Et j'aimerais digresser en rappelant l'implication artistique de la chose. Car Steiner a été clair. Si le pressentiment du divin, hors du monde physique, devait légitimement, à l'époque moderne, faire naître l'art abstrait, qui refuse les formes claires – et à cet égard Steiner a salué l'avancée de l'expressionnisme et de l'impressionnisme –, il demeurait encore trop agnostique, bouddhiste et averroïste: il fallait, dans la liberté des couleurs et des lignes, apercevoir, à la fin, en approfondissant le regard dans le monde de l'âme – il fallait voir à nouveau des formes, comme Dante au sommet du ciel, qui voit le Fils. Et il le voit, précisément, au milieu des couleurs de l'arc-en-ciel – ce qui est tellement profond! C'est là le vrai christianisme: artistiquement, il mène à la mythologie, en ce que, dans l'abstraction, il montre les formes du monde spirituel, analogiquement, sur la base de la Trinité et de la divinité du Fils.

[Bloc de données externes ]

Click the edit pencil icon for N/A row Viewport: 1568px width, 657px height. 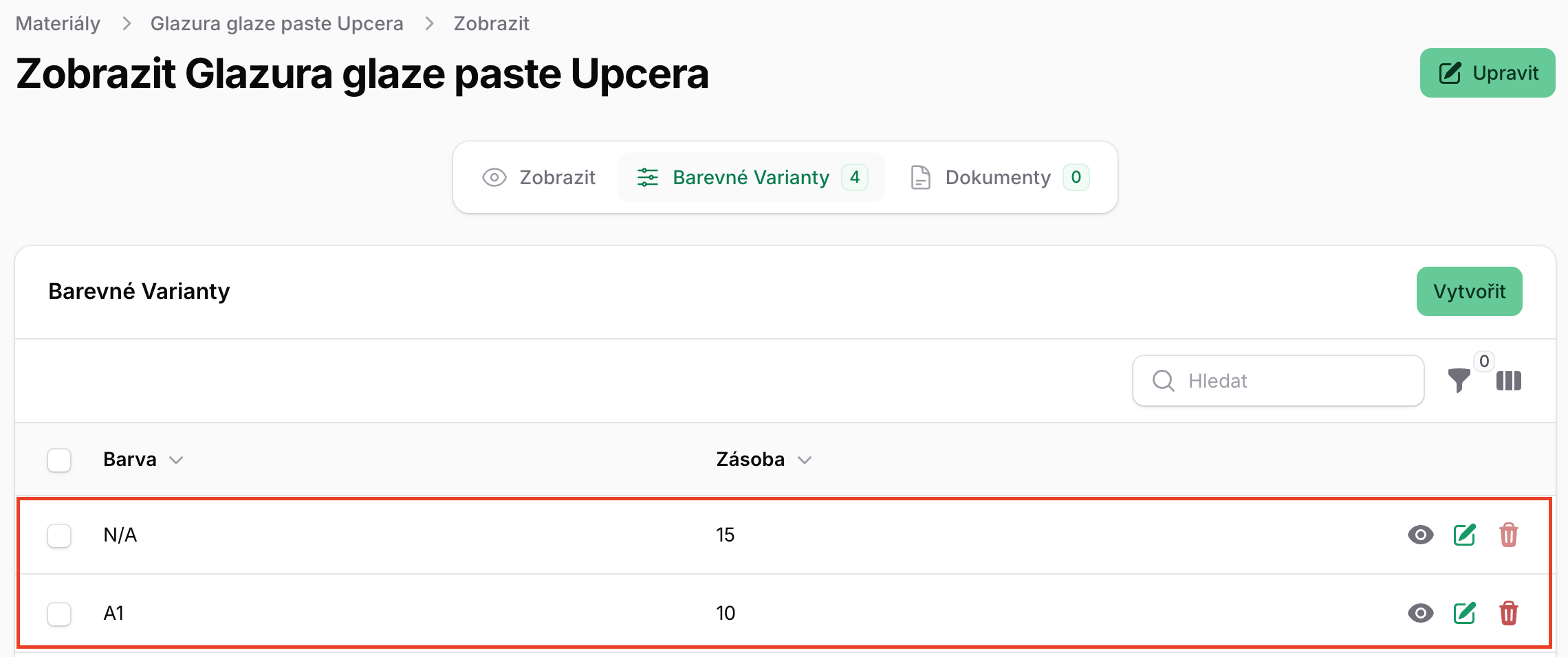point(1465,535)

Un jour, je l'ai dit, dans un traité de poésie que je voulais adjoindre à mon premier recueil, paru en 1999. Mon éditeur germanopratin osa déclarer que ce n'était pas possible parce que relier la poésie au Christ était priver de liberté les poètes. Donc, me privant moi, poète, de liberté, il refusa de publier cette postface théorique pour sauver la liberté théorique des autres poètes. Plus récemment, des gens se posant comme proches de l'anthroposophie m'ont plus ou moins harcelé parce que je m'adonnais à la création mythologique – ils voulaient rester, et qu'on reste dans l'abstraction qui laisse la pensée à la seule philosophie théorique, au lieu d'entrer imaginativement dans les mystères avec une pensée restée claire, comme le faisait Rudolf Steiner. Finalement, on a vu le résultat: le rejet de Steiner par ces personnes. C'est bien étrange.

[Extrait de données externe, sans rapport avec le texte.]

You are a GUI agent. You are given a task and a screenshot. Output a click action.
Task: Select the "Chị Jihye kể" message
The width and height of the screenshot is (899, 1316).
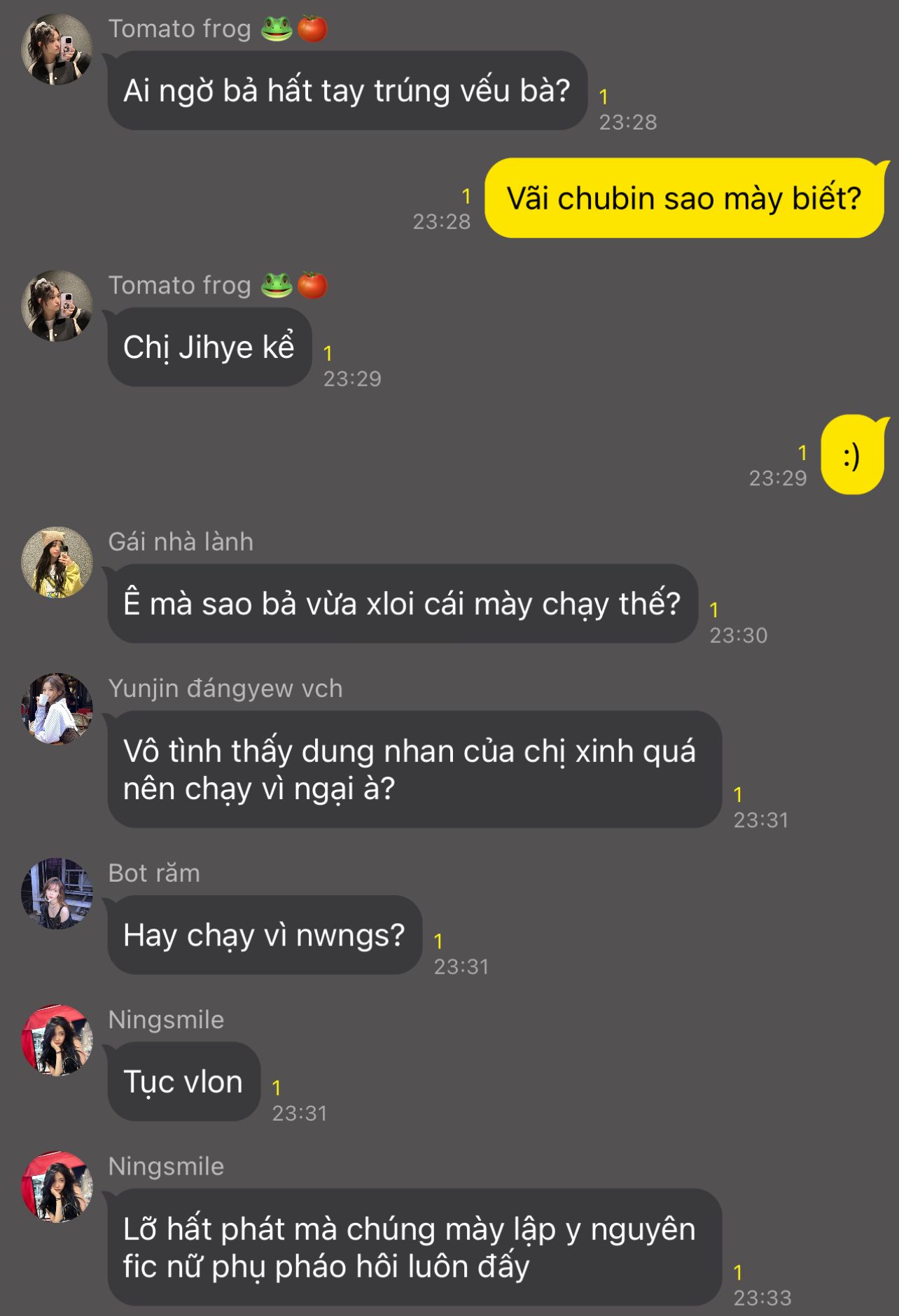point(209,347)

Il est donc légitime de ressusciter la mythologie irlandaise, comme le faisait Yeats, et comme j'ai essayé de le faire au pied de la montagne sainte de la divinité héroïque: elle est une manifestation du Fils, elle en est la préfiguration. Cela a été senti, compris, même, par tous les moines irlandais, qui ont rédigé en gaélique la mythologie de leurs ancêtres, pensant qu'elle serait utile aux vrais chrétiens. Ils avaient tellement raison!